Me coge el cuello, Antony, y me besa. Es el primer beso que recibo en mucho tiempo. Un beso en los labios, de amor. Eso creo.

 

Joder… Ochenta años de beso. Es dulce. Lo siento así… pero se corrompe en cuanto Antony saca la lengua.

 

La tengo que recibir. Forma parte de todo. Sólo pienso en Devon. Lo hago por él. Por mis niños.

 

Me folla. Ya lo hace.
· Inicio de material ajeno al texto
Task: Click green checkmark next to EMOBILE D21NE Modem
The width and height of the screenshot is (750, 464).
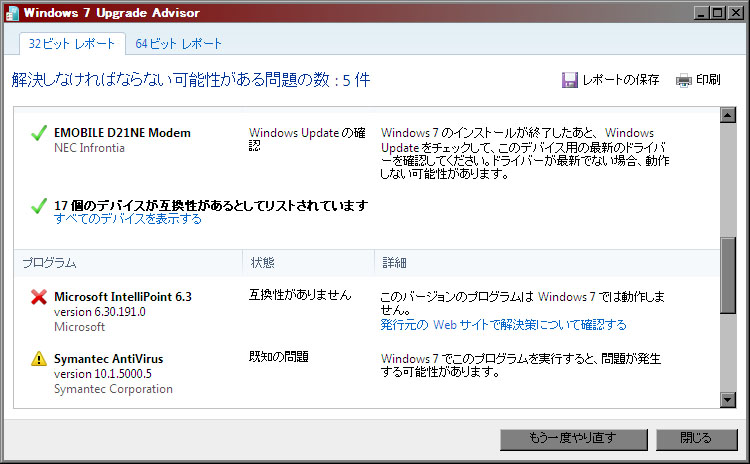Action: [39, 133]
Es caliente, y sigue oliendo bien… pero hay un halo entre romántico y fraudulento en todo aquello. Sigue siendo sólo sexo, aunque aquel hombre me bese de vez en cuando.

 

Bueno, no me están tratando tan mal. Creo pensar eso. Empero, en algún momento, el final propio de este tipo de desastres de mi vida como actriz llega cuando vuelvo a ser una puta, no una amante, y Antony vuelve a poner sus testículos al borde de mis labios. Me coge los morros, me hace mirar arriba…

 

“Devon, por ti, hijo mío…”

 

Y me quedo quieta. Antony se queja. Parece que las venas del cuello le van a estallar. Se toca. Se masturba, en su recta final, y se queja como un niño cuando eyacula, para que su semen añejo caiga lentamente, como una masa de pasteles en su molde, sobre la cuenta de mi ojo izquierdo. Poco a poco, como el agua que se acumula en una presa.